The current format of the weights array is not very intuitive, as pointed out by @fr293 . It is not an array of weights, and is difficult to use without the helper function.

Why not have a proper array of weights, integer or floating points? It should not be too difficult to implement, and probably more efficient. This line in particular reallocates a whole array for each evaluation of the cost function: cost = sum((measured_weighted - convolved[weights]).^2)

A dot product of the weights vector and the squared difference would work well, possibly using a for loop so that no intermediate array is produced.

moustachio-belvedere commented 3 years ago

It is not an array of weights

Not in the traditional sense, but its behaviour is functionally equivalent to weights.

difficult to use without the helper function.

it's not intended for use without the helper function. In fact, I wouldn't even call it a helper function, it is the function intended for anyone who wants to weight their cost. This may be an issue of documentation rather than implementation. The only docs related to this, apart from the API, is the 'in progress' page at https://juliarheology.github.io/RHEOS.jl/stable/numerical/

Is the indexweight function itself unintuitive, or just the format of the weights?

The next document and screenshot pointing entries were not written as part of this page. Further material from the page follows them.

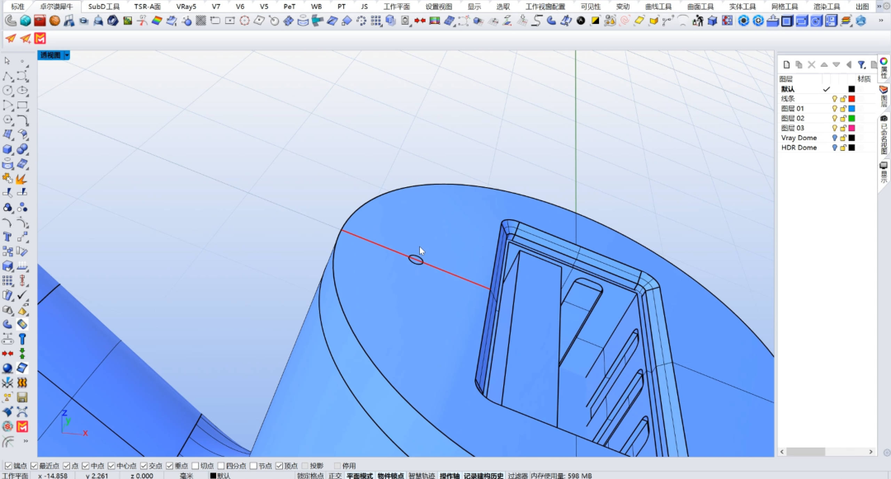The image size is (891, 479).
Task: Click the new layer icon in layers panel
Action: [x=786, y=64]
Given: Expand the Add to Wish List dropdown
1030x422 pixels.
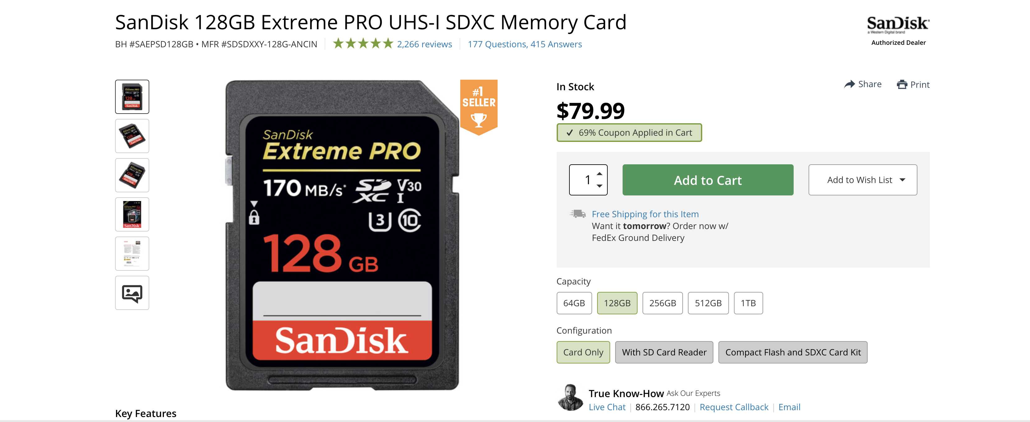Looking at the screenshot, I should 862,180.
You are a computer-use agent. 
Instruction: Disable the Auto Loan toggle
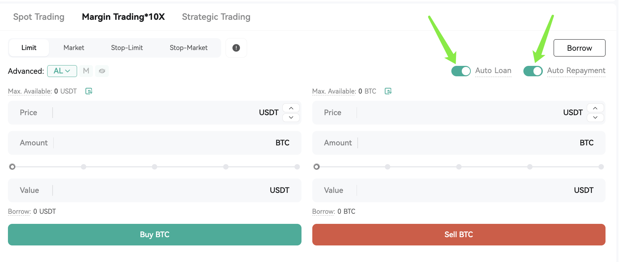(461, 71)
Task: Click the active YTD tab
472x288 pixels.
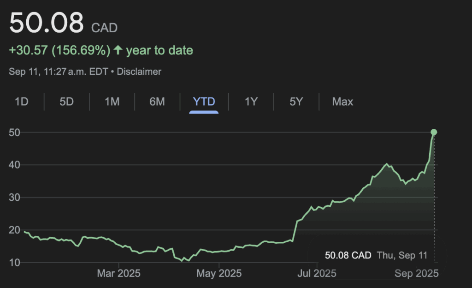Action: coord(204,102)
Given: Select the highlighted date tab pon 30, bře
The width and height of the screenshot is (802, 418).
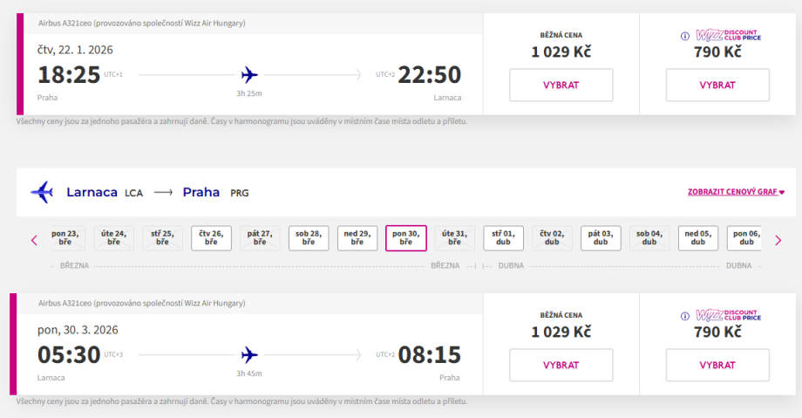Looking at the screenshot, I should click(406, 238).
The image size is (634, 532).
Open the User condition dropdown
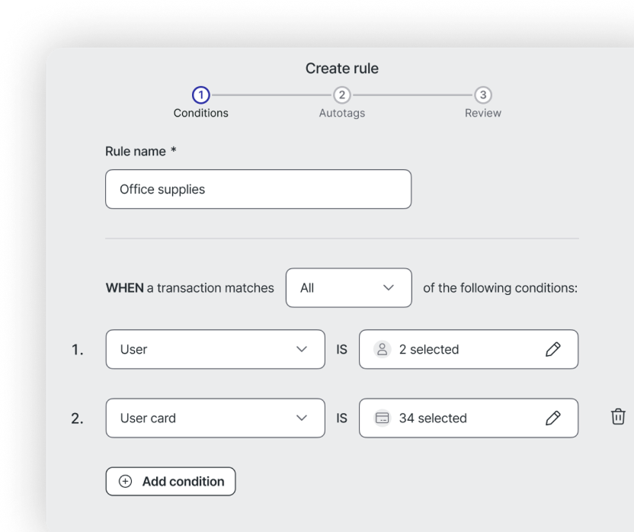(x=215, y=349)
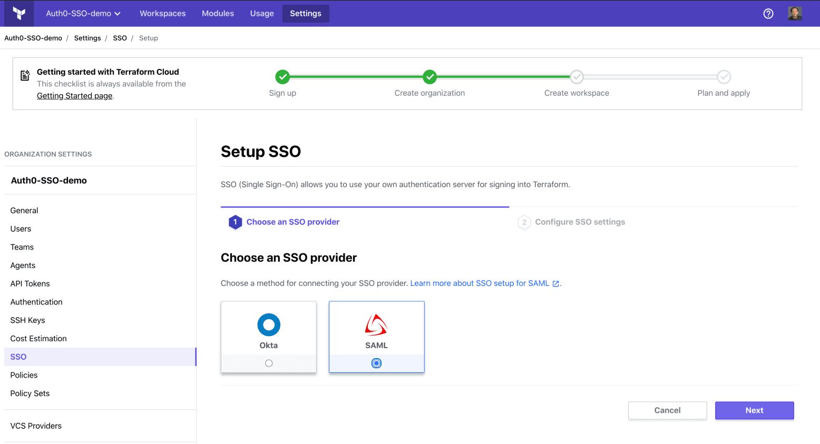
Task: Click the Terraform logo in header
Action: point(19,14)
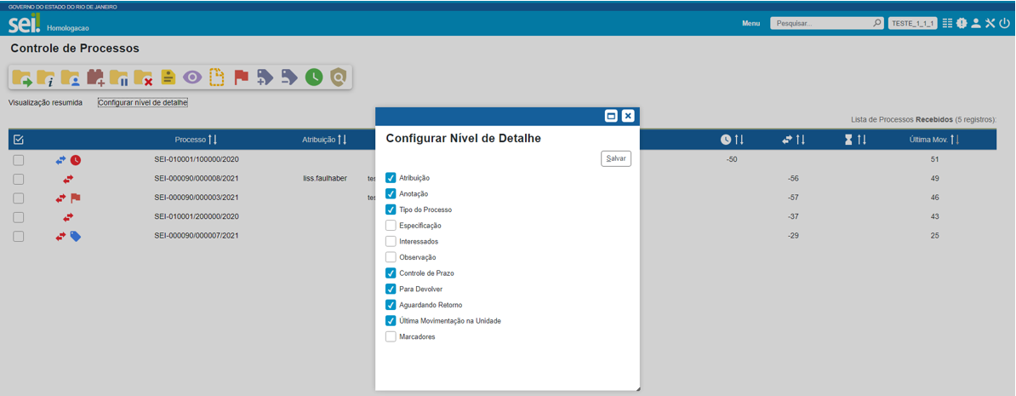The height and width of the screenshot is (396, 1016).
Task: Open the TESTE_1_1_1 unit selector
Action: (x=912, y=24)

A dot product of the weights vector and the squared difference would work well

Sounds good to me.

I'm not convinced that speed-up will be significant without further benchmarking, but if it is (subjectively) more intuitive to have an array of floats then I can't think of any drawbacks right now. However, bear in mind the history of why I ended up adding this approach, it was a direct workaround for the previous approach which was to resample. We discussed this in issue https://github.com/JuliaRheology/RHEOS.jl/issues/14 - would be good to also check with @ab2425 if there are reasons to do it the current way instead of the cost-float-multiply method you suggested.

akabla commented 3 years ago

Thanks @moustachio-belvedere . I did discuss it briefly with @ab2425 this morning. It was useful indeed to be reminded the background.

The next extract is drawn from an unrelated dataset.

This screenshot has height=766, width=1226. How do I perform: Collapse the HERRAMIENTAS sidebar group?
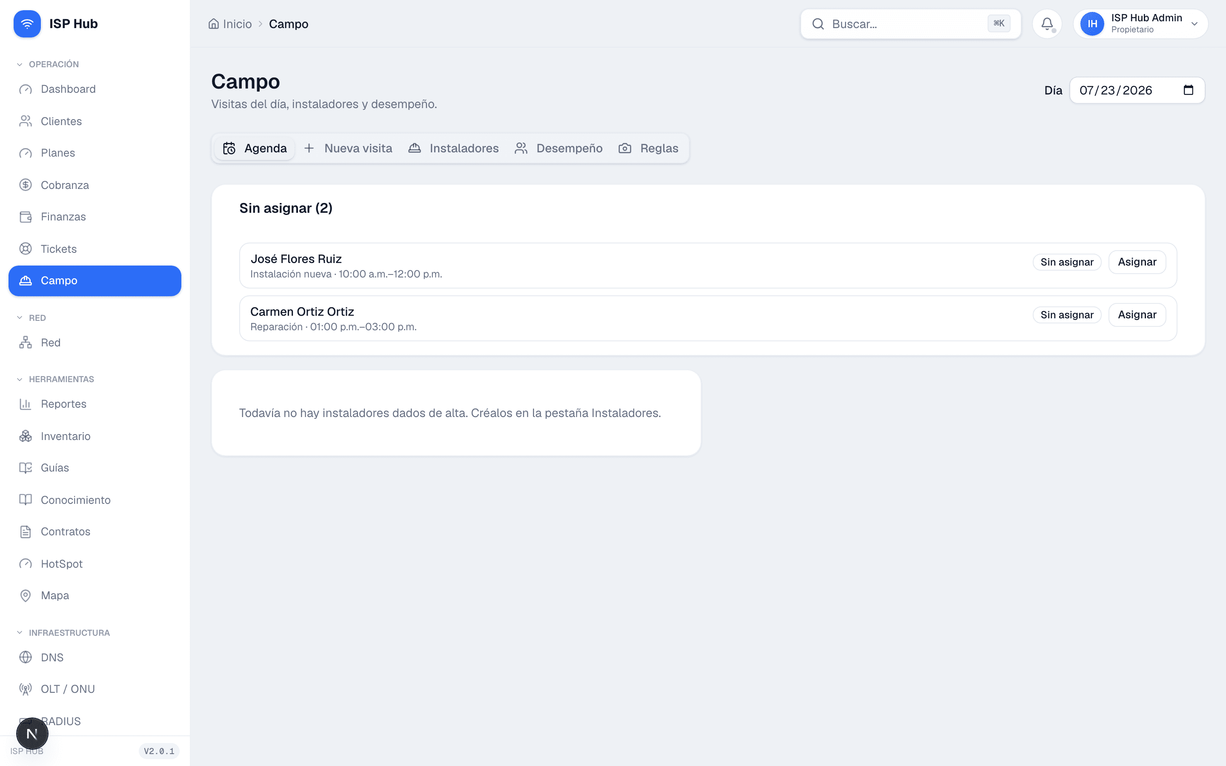click(56, 379)
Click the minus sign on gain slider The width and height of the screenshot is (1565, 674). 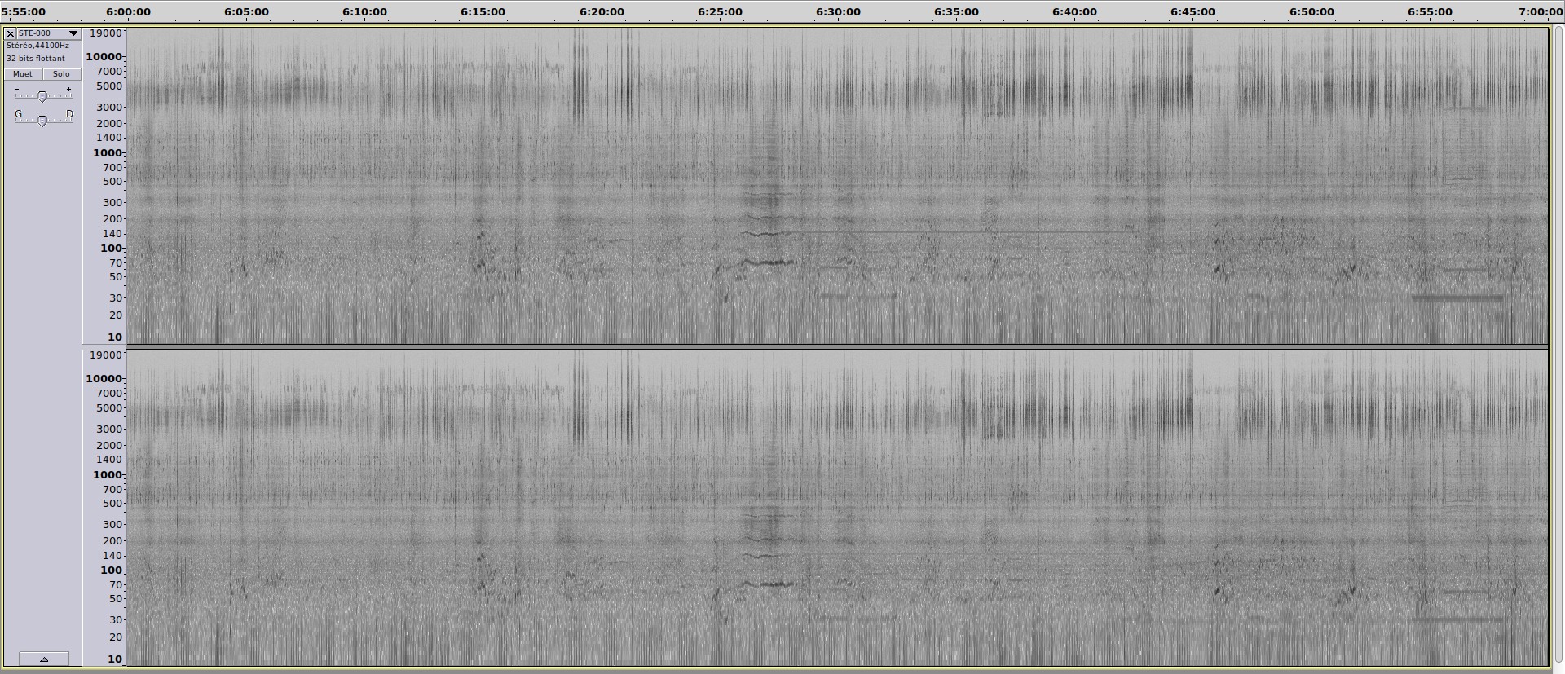[x=17, y=90]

Speed up will of course depend a lot on the function that is evaluated, and differences may not be visible at all in practical situations. But considering the summation alone for calculating the cost, I'd expect a significant speed-up with a dot-product and less allocation. We could even reuse convolve as buffer for the cost data (even when not using the weights):

   convolved .= weights .* (measured_weighted .- convolved).^2
   cost = sum(convolved)

For sums, there are also higher precision methods if needed. Just placing this here for the record: https://github.com/JuliaMath/AccurateArithmetic.jl

I appreciate that weights were supposed to be used with the helper function, and I generally like the principle of it. But it's also nice to have something simple enough that people could design a weight array without too much background knowledge. I think we can get the best of both worlds! :-)

moustachio-belvedere commented 3 years ago

Yes, sounds good to me.

As you mentioned the higher accuracy sum, worth mentioning this thread I started a while back. One of the interesting bits of it for me was learning that the default sum in Julia is pairwise, which should cut down floating point error a fair amount vs. a standard + accumulation. A bunch of alternatives were suggested in thread also

https://discourse.julialang.org/t/julia-equivalent-of-pythons-fsum-for-floating-point-summation/17785/12

akabla commented 3 years ago

Thanks for sharing the link - interesting discussion. Yes, I found out earlier today (on the AccurateArithmetic.jl doc) that the default sum was quite good already. I'll never sum with a for loop again!

moustachio-belvedere commented 1 year ago

Adding the link to where the current implementation is documented https://juliarheology.github.io/RHEOS.jl/dev/numerical/ so any changes we make to the implementation we should try and update the docpage to reflect that

moustachio-belvedere commented 1 year ago

Although I don't expect any speed changed will be significant compared to things like MittagLeffler evaluations, it would be interesting to benchmark the custom indexing pattern Vs. N floating point multiplications. I would guess the multiplications will be faster but would be nice to confirm this.

Picking up something you mentioned in the opening comment:

Why not have a proper array of weights, integer or floating points?

If we do explore this option I think floating points will be best. The data type of the weights should be the same as the data type of the experimental data (RheoFloat) which they will multiply to avoid excess type casting.